'6’lı masa dağılır da seçimi kaybedersek dükkanları kapatalım’

'6’lı masa dağılır da seçimi kaybedersek dükkanları kapatalım’
Avaz Araştıra ve Strateji Merkezi tarafından düzenlenen Adalet Paneli’nde konuşan Gelecek Partisi Adalet Politikaları Başkanı Ali Aydın, “Bu seçimi kaybettiği takdirde bu 6’lı masa bir takım kişisel saiklerle dağılır da iktidar tekrar bu insanlara teslim edilirse dükkanları kapatalım” dedi.

AVAZ Araştırma ve Strateji Merkezi’nin Ankara Gençlik Parkı Kültür Merkezi ‘Büyük Sahne’ salonunda düzenlediği ‘Adalet’ konulu panele CHP İnsan Haklarından Sorumlu Genel Başkan Yardımcısı Gülizar Biçer Karaca, İYİ Parti Genel Sekreteri Uğur Poyraz ve Gelecek Partisi Adalet Politikaları Başkanı Ali Aydın katıldı. Panelde konuşan Ali Aydın “Bu seçimi ülke kaybetmemeli. Bu seçimi kaybettiği takdirde bu altılı masa bir takım kişisel saiklerle dağılır da iktidar tekrar bu insanlara teslim edilirse dükkanları kapatalım” dedi. CHP Genel Başkan Yardımcısı Gülizar Biçer Karaca , partisinin adalet yürüyüşü ve mitingini anımsatarak “Bu yürüyüşü hep birlikte sizlerle altı siyasi parti ve diğer tüm toplumdaki muhalefet dinamikleriyle birlikte yürüttüğümüzün hepimiz farkındayız” diye konuştu. İYİ Parti Genel Sekreteri Uğur Poyraz ise “Bugün aynı çizgide toplandıysak, bir araya geldiysek, kişisel egolarımızdan, kişisel ikbal kaygılarımızdan hepsinden vazgeçeceğimiz bir sebep var... Adalet duygusu” şeklinde konuştu.
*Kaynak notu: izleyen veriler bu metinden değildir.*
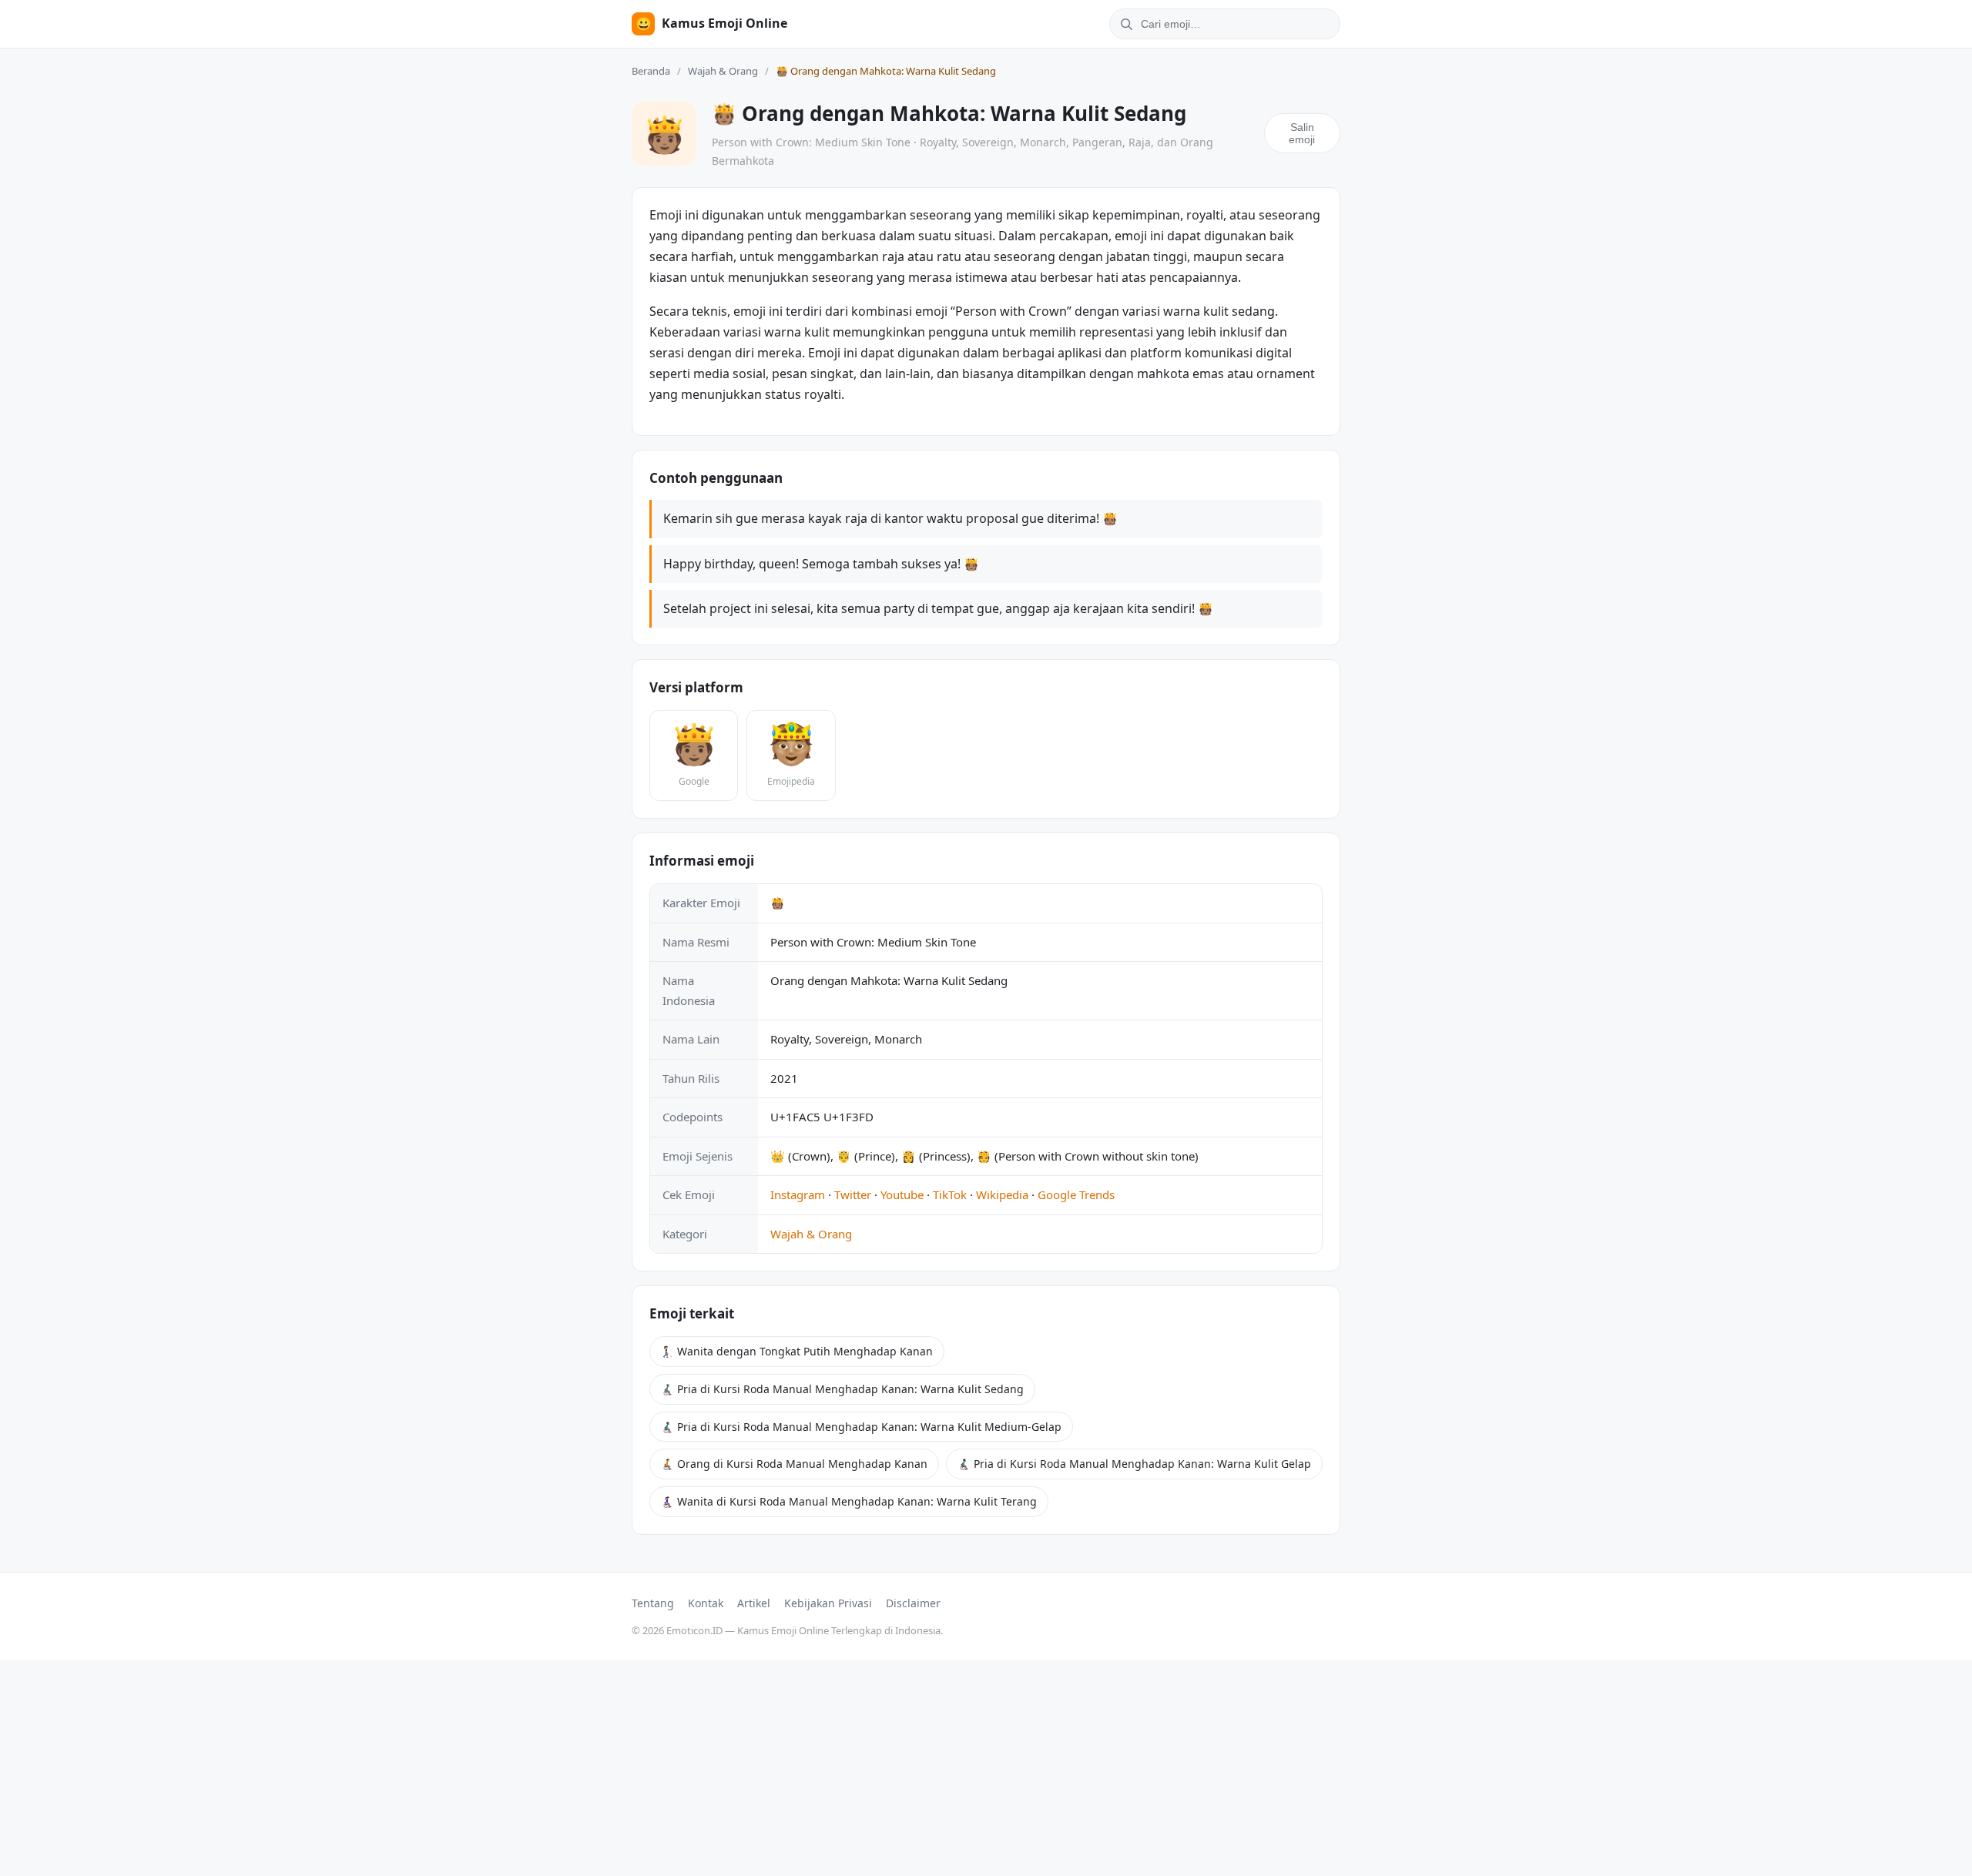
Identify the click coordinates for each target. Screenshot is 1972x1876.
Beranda (651, 71)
Gülizar Biçer Karaca, panelde yaptığı konuşmada şunları söyledi:

“Hukuk ve adalet aynı kavramlar mıdır? Eğer hukuk ve adalet aynı kavramlar olsaydı ki kavram karmaşasına böyle başlamak isterim. Adalet binalarında adalet sarayı yazar ve adaletin simgeleriyle donatılır. Eşitlikle ilgili güzel sözlerle duruşma salonları süslenir. Ama tabi ki duruşma salonlarına adalet salonu adını verirler. Peki adalet sağlanmış olur mu? Hayır. Adalet aslında bambaşka bir şey. Adalet çok daha derin. Adalet ahlak, adalet vicdan, adalet hakkaniyet, adalet empati demektir. Tabi ülkemizde bugün var mı? Hepimizde biliyoruz ki maalesef yok. Adaleti sadece mahkeme salonları değil, yaşamamız boyunca varlığını hissettiğimiz, ancak ‘var mı’ diye sorulduğunda ancak onu kaybettiğimiz zaman ya da adaletsizliğe uğradığımızda farkına vardığımız bir kavram. Sağlık gibi hava gibi. Sağlınızı kaybetmediğimiz zaman sağlığın farkına varmayız. Ne zaman ki sağlığı kaybettik o zaman bir sağlık bilinci ve kavramının varlığını anlarız. Adalet de tıpkı onun gibi diye düşünüyorum…Toplumun adaletsizliğe karşı yaşadıklarının bir hak ihlali, adaletsizlik olduğunun farkına vardığı ve bu farkındalık ile onu birinci sırada talep etmeye başladığında o yoksulluk da eğitim hakkına erişim de sağlık hakkına erişim de birçok alanda kamuda liyakat ve adaletsizliklere karşı dur diyebileceğimiz bir süreci beraber yaşayabiliriz diye düşünüyorum.”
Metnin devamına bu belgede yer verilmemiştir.